** Passage **
****

[northernsky]

I suspect this is going to be a bit basic for this forum, but please bear with me — I'm a PHP beginner.

I have a form on my html page to collect data from site visitors. I want to feed that into an sql database which I've created on my server. (I've created a table in the database, and suitably-named fields in the table.)

When the user clicks the 'send' button, the data needs to be squirted into the database as a new record. But I also want to display users' submissions at the bottom of the original page — the page with the form on it.

Is there a source of 'off the shelf' php for this that I can modify with my own field names?

Many thanks.

[bizzar528]

There isn't really an off the shelf that wouldn't be complicated, but many of the basic php/mysql tutorials cover taking form data and storing it in a database.

here's one...
http://www.tizag.com/mysqlTutorial/

As you go through the tutorial, if something doesn't make sense, feel free to post what code you do have in the php section and I'm sure someone will be willing to point you in the right direction.

It's not difficult, but it can get tricky for someone new to it. But that's the best way to learn.

[northernsky]

I'll see what I can cook up using the tutorials.

[northernsky]

OK, well, I've put a page together, and the errors are starting to come in. First, here is the code:

..............................

<body>

<?php
$host = "localhost";
$user = "nobloque";
$pass = "calbears";
$dbname = "nobloque_survey";

$connection = mysql_connect($host,$user,$pass) or die (mysql_errno().": ".mysql_error()."<BR>");
mysql_select_db($dbname);

$name =$_POST['name'];
$region =$_POST['region'];
$type =$_POST['type'];
$comments =$_POST['comments'];
$email =$_POST['email'];
$url =$_POST['url'];

?>

<!-- here's the html form -->

<table class=questiontable cellspacing=2>
<form method='post' action='survey.php'>
<tr>
<td class=fieldlabel>name</td>
<td class=field><input class=input type="text" name="name" size="35"></td></tr>
<tr>
<td class=fieldlabel>region</td>
<td class=field><input class=input type="text" name="region" size="35"></td></tr>
<tr>
<td class=fieldlabel>what type of area do you live in?</td>
<td class=field>

<table border=0 cellpadding=0 cellspacing=0>
<tr>
<td class=radiobuttons>big town</td>
<td class=radiobuttons><input type="radio" name="type" value="bigtown" checked="unchecked"></td></tr>
<tr>
<td class=radiobuttons>small town</td>
<td class=radiobuttons><input type="radio" name="type" value="smalltown" checked="unchecked"></td></tr>
<tr>
<td class=radiobuttons>country</td>
<td class=radiobuttons><input type="radio" name="type" value="country" checked="unchecked"></td></tr>
</table>

</td></tr>
<tr>
<td class=fieldlabel>your experiences</td>
<td class=field>
<textarea class=input wrap='virtual' style='width: 245px; height:100px' name=comments>
</textarea>
<tr>
<td class=fieldlabel>e-mail address</td>
<td class=field><input class=input type="text" name="email" size="35"></td></tr>
<tr>
<td class=fieldlabel>url of web-site, blog &c.</td>
<td class=field><input class=input type="text" name="url" size="35"></td></tr>
<tr>
<td colspan=2 class=fieldlabel>
<table style="float:right" border=0 cellpadding=0 cellspacing=0>
<td style='padding-right:10px'><input type="submit" value="Enviar"></td>
<td><input type="reset" value="Cancelar"></td>
</table>
</td></tr>
</form>
</table>

<!-- END OF html form -->

<?php

if ($comments != "")

****

** Information provided **
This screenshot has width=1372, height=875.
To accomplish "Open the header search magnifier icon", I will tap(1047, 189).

****

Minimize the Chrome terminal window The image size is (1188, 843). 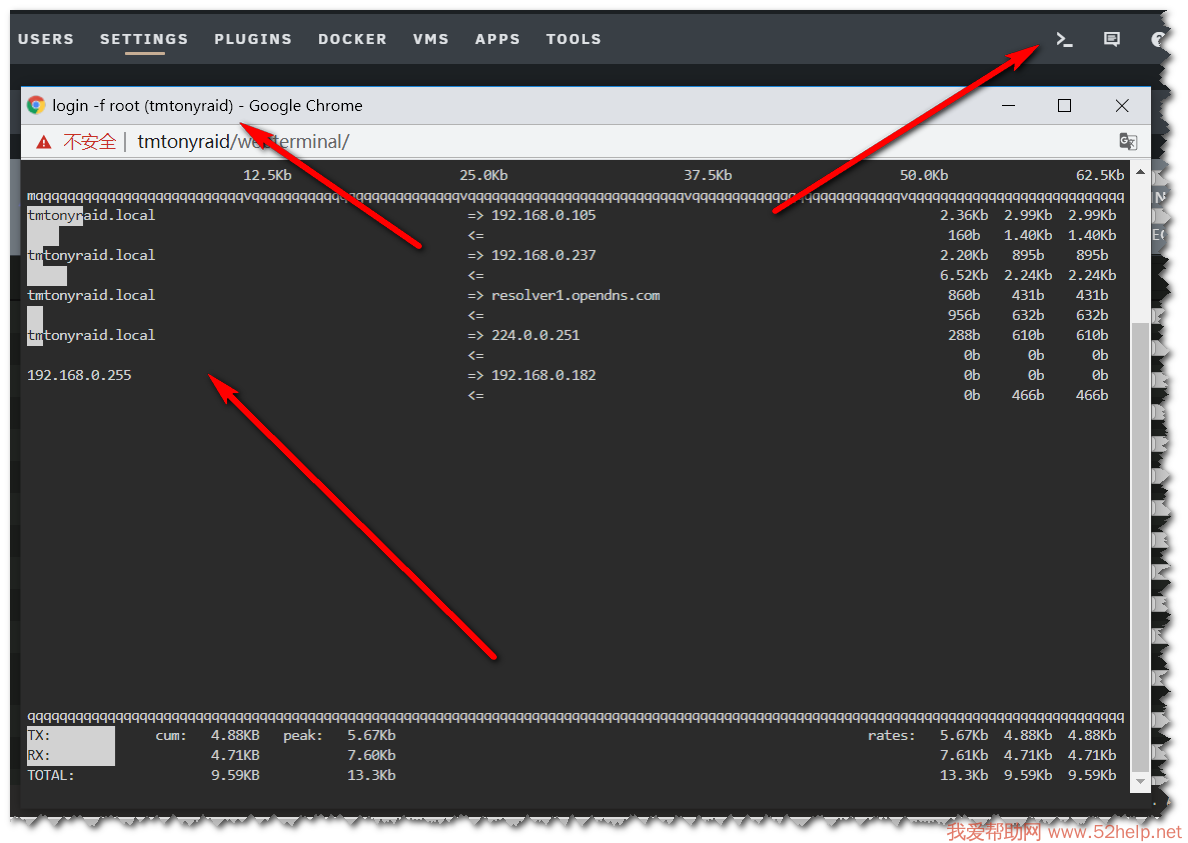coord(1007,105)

****

** Work to complete **
A. List every variable in the forum thread's PHP code that receives its value from $_POST.
B. Answer these questions about the forum thread, one per line:
(i) Which URL does bizzar528 give for a tutorial?
(ii) Where on the site does northernsky want users' submissions to appear?
(iii) What value is set on the form's submit button?
C. Write out the part of the forum thread that begins at the words "[bizzar528]" and stops after "way to learn.".
The data comes from a different source than the forum thread.

** Expected results **
A. $name, $region, $type, $comments, $email, $url

B.
(i) http://www.tizag.com/mysqlTutorial/
(ii) At the bottom of the original page, the one with the form on it.
(iii) "Enviar"

C.
[bizzar528]

There isn't really an off the shelf that wouldn't be complicated, but many of the basic php/mysql tutorials cover taking form data and storing it in a database.

here's one...
http://www.tizag.com/mysqlTutorial/

As you go through the tutorial, if something doesn't make sense, feel free to post what code you do have in the php section and I'm sure someone will be willing to point you in the right direction.

It's not difficult, but it can get tricky for someone new to it. But that's the best way to learn.